PROBLEMS TO WORK ON
• a. In the Perl tutorial below, under what license is Perl distributed?
• b. Continue the Perl tutorial below from the point where it stops.

TEXT EXCERPT
Welcome to my CPS 600 Tutorial Project -- PERL


You are the visitor number since February 1, 1996 to look at my Information Age project page at **:** EST.


Table of Contents


How to read this tutorial Perl project?
  1. Introduction to Perl
    1. What is Perl?
    2. Who creates Perl?
    3. Perl's license
    4. Which platforms can Perl run on?
    5. Where can I get Perl's information?
    6. How can I begin a perl program?
    7. Is it a Perl program or a Perl script?
    8. Is Perl difficult to learn?
    9. Should I program everything in Perl?
  2. Scalar Data
  3. Array and List Data and Associative Arrays
  4. Control Structures
  5. Basic I/O
  6. Formats
  7. Regular Expressions
  8. Functions
  9. Filehandles and File Tests
  10. File and Directory Manioulation
  11. Converting Other Languages to Perl
  12. Glossaries and/or man pages
  13. Examples
  14. Difference between Perl4 and Perl5
  15. WWW sites for Perl
  16. References

How to read this tutorial Perl project?



  1. Introduction to Perl

    1. What is Perl?
    2. Perl is short for "Practical Extraction and Report Language". Perl integrates the best features of Shell programming, C, and the UNIX utilities -- grep, sed, awk and sh.

    3. Who creates Perl?
    4. The inventor of Perl is Larry Wall.

    5. Perl's license
    6. Perl is distributed under the GNU Public License. That means it is essentially FREE.

    7. Which platforms can Perl run on?
    8. It can be run on various platforms such as UNIX, UNIX-like, Amiga, Macintosh, VMS, OS/2, even MS-DOS and maybe more in the near future.

    9. Where can I get Perl's information?

SUPPLIED INFORMATION
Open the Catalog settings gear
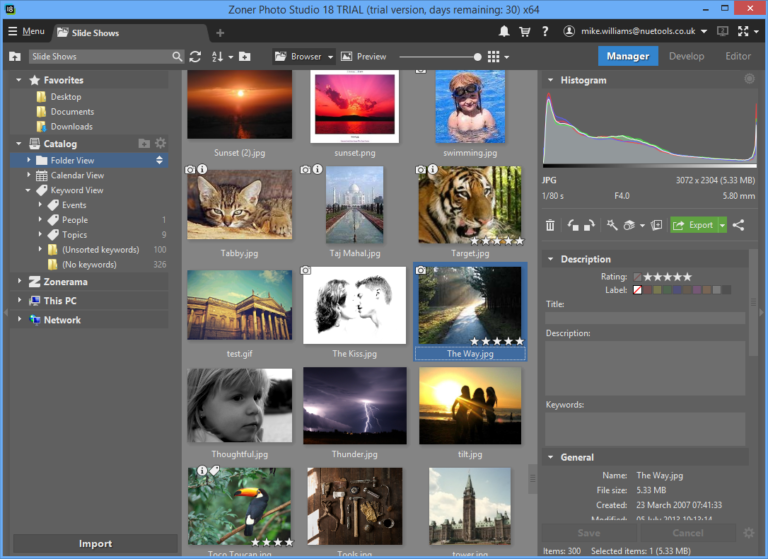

ANSWERS
• a. The GNU Public License.

• b.
    10. You can get any information from the USENET newsgroup "comp.lang.perl". There is information for obtaining Perl, solving the problems, ..., etc.. There are also many experts monitoring this news group including the inventor -- Larry Wall. That means you might get response in a minute.

    11. How can I begin a perl program?
    12. The simplest way to do it is include the following line at the beginning of your perl file:
          #!/bin/perl (or the path Perl located on your system)
      
      Some may have:
      
          #!/usr/local/bin/perl
      
          your program
      	:
      	:
      	:
      
      With this line, the shell knows where to look for Perl to run the program.

    13. Is it a Perl program or a Perl script?
    14. It's up to you. If you prefer to call it Perl program, then call it program. If you like script more, then call it script.

    15. Is Perl difficult to learn?
    16. No, it's not. Many people(including myself) think Perl is easy to learn. There are some reasons:

    17. Should I program everything in Perl?
    18. As a matter of fact, you can do anything in Perl. You, however, should not. Why? You should use the most appropriate tool for your job. Some people use Perl for shell programming, some people use Perl to replace some C programs. Perl, however, is not a good choice fot very complex data structures.


  2. Scalar Data

  3. A scalar is the simplest kind of data that perl manipulates. A scalar can be either a number or a string of characters.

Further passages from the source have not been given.